---------- Input material
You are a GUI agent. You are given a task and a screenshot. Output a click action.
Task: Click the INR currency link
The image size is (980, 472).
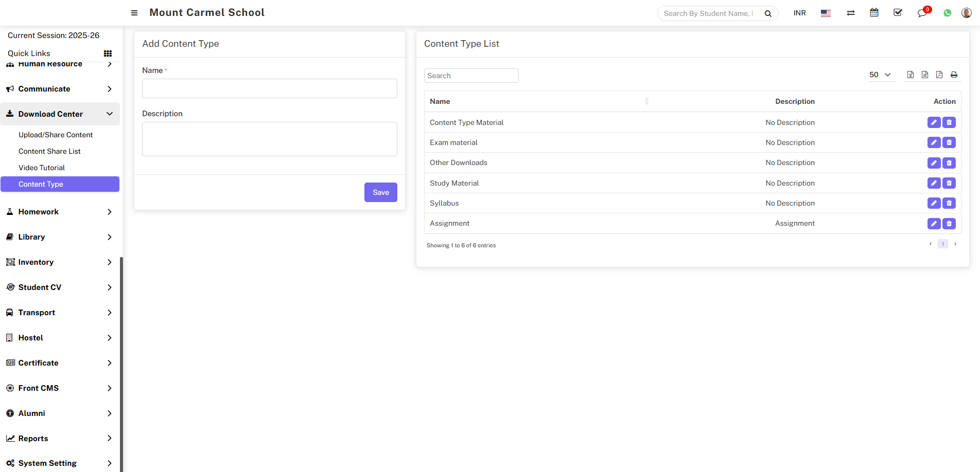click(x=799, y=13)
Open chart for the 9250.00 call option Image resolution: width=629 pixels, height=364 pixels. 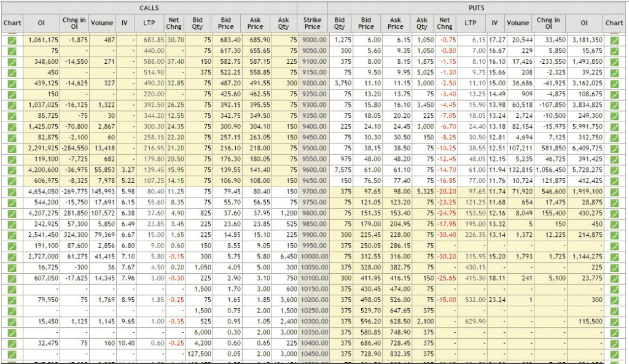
--------------------
Only the text of the records above, copied exactly, should be returned; the pictures stay out.

Exercise answer:
You are a GUI agent. You are given a task and a screenshot. Output a click action.
Task: Click the INR currency link
The image size is (980, 472).
click(x=799, y=13)
Open chart for the 9250.00 call option Image resolution: width=629 pixels, height=364 pixels. 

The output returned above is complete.